In Wright’s written essay on the Masters and his father, entitled “Holy Ground,” he talks about calling his dad during that same tournament and asking if he was watching this youngster named Tiger Woods. His dad was watching. I can’t think of a time when a sporting event has caused me to call my dad, as I don’t think the thought would ever have crossed my mind. As sure as Wright knew his father would be watching, I would have bet good money that mine wouldn’t be. I wished golf had remained that connection for us, especially as I grew into adulthood and realized how few hobbies we shared in common. My brother has duck hunting in common with Dad; he doesn’t need the golf as much as I do.

So a section of Wright’s piece stands out to me. He saw a fathers and sons at Augusta, and he wished for what they had, for father and son to seek and find joy and fulfillment and transcendence on holy ground. I read his words and wish that we, both my dad and I, wanted it the way Wright and his daddy did.

Maybe I’ll find those answers out here, at this place he loved so much. Is that crazy? Nothing seems crazy to me anymore. The grass shines like polished green mirrors. The flowers explode with a rainbow of shrapnel: pinks, purples, whites, yellows. Mostly, though, I see the fathers and sons, like the Livelys from Charleston, W.Va., sitting in front of me, watching the par-3 tournament. For 15 years, he’d entered the lottery for practice-round tickets. This year, he won, and he took his two sons out of school for a day. I wanted that to be us.

Read more and give thanks here:

Holy Ground | ESPN

When I read Wright’s story, or listen to his narration in that video as the music swells in the background, I choke down tears every single time. Unlike my dad, I am the highly sentimental sort, and Wright’s essay resonates on a deeper level than simply appreciation for beautiful writing and universally sad circumstances. There’s something about the writing that makes it feel real and lived-in, not just as a retelling of a personal story but an encapsulation of reality for multiple constituencies – sports fans, golfers, fathers, sons, sons that are about to become fathers themselves, and so on.

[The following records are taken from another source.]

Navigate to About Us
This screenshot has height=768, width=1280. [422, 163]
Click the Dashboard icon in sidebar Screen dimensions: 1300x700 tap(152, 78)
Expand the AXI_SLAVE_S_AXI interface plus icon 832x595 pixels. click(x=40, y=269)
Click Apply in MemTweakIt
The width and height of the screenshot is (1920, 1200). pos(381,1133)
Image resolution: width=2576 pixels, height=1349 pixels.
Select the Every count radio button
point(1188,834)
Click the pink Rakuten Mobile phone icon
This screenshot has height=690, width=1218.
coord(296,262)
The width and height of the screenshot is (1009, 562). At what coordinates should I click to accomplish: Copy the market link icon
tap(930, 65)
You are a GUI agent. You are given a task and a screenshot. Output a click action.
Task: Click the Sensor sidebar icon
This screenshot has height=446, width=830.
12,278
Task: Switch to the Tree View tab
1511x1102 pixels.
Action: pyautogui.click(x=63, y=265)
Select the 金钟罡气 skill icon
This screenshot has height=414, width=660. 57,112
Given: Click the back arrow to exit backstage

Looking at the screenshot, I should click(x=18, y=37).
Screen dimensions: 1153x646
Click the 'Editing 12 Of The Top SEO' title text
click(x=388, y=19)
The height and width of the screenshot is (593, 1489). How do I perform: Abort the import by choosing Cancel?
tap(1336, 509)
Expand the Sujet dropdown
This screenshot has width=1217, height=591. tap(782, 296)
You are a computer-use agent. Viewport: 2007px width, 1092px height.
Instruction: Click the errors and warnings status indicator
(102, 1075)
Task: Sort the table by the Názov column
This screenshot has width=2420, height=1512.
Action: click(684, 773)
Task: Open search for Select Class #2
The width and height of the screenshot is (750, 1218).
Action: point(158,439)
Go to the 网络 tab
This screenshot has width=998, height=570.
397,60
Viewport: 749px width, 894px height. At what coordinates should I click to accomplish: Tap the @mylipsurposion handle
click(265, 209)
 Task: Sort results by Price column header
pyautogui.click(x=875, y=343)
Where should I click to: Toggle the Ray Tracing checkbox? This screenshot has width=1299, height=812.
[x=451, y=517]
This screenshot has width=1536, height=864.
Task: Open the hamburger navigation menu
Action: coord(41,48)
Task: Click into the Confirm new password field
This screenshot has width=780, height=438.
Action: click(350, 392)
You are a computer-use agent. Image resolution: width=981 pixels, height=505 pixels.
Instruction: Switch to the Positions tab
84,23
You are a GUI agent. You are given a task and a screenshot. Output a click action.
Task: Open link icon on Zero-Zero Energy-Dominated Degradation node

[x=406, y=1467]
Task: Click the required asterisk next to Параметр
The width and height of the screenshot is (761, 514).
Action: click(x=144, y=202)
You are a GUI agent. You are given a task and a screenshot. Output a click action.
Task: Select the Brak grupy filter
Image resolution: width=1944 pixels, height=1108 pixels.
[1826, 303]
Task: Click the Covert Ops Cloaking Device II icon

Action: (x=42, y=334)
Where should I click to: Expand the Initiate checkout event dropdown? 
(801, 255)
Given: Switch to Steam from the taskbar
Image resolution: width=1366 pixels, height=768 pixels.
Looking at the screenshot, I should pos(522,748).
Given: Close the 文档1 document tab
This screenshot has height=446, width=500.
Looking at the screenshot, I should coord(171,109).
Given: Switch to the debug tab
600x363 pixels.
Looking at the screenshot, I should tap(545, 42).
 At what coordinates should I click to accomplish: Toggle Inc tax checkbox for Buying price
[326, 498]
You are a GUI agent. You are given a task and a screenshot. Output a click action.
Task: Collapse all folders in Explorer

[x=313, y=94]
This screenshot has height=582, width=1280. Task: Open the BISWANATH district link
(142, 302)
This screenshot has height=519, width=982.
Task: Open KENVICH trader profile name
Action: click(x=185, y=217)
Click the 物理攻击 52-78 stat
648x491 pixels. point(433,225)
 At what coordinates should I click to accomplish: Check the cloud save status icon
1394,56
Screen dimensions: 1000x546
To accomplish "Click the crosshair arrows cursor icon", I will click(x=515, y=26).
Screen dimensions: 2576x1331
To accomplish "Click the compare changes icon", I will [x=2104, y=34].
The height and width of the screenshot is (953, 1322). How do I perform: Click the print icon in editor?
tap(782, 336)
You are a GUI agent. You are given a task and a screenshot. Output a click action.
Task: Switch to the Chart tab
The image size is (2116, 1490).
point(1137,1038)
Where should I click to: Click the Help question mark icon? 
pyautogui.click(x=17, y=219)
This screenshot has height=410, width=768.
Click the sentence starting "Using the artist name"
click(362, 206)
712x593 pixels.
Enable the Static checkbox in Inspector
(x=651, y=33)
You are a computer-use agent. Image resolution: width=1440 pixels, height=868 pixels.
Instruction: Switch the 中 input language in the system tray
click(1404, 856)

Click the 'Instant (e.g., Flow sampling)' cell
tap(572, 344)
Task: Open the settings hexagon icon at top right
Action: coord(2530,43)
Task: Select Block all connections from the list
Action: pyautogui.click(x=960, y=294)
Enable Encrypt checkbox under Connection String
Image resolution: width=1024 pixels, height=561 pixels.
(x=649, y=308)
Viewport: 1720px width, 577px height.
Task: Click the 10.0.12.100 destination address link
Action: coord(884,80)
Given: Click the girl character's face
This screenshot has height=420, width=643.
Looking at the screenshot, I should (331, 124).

Attending the Masters is definitely on my bucket list, but I can’t swear the same for my dad. I’m sure he wouldn’t pass up an opportunity to go, but there exists no promises between us that we’ll someday walk 18 holes in the gallery. If two tickets ever became a reality for me, I’d take my brother; of this, I’m quite certain. But as soon as we’d step up to ropes along some shining green fairway that somehow glimmers like glass, I know we both would feel the presence of our father as sure as I know that glimmer would literally take our breaths away. We’d smile endlessly, enamored with our great fortune to finally be on that sacred property, and, at some point, we’d be struck by the bittersweetness that our dad wasn’t there with us. One of us, most likely me, might shed a tear at the thought. We might even retell our dad’s favorite golf story, alternating each sentence because we each know it so well: At our home course on the Par-5 No. 3, he was playing one morning by himself. After a nice approach shot into the dew-covered green, he had a putt of 30-plus feet. He sends the ball rolling to its fate, and it finds the bottom of the cup, leaving behind a trail cut into the dew that perfectly showed the proper line to the hole. No other blemishes were on the green, just that perfect line, as the golden rays of the morning sun made everything sparkle. He’d always conclude the same way, “Could’ve been in a calendar.” Perhaps such a recitation there, on holy ground, would feel hallowed and sacrosanct, like an offering laid upon the altar to golf gods for their blessing and sanctification.

Maybe feeling pine straw beneath my feet and squinting against the glare of that glassy green fairway and smelling an Augusta spring would be the sporting event that caused me to call my dad to tell him about it, because, I know, on faith alone, it’s worthy of a calendar.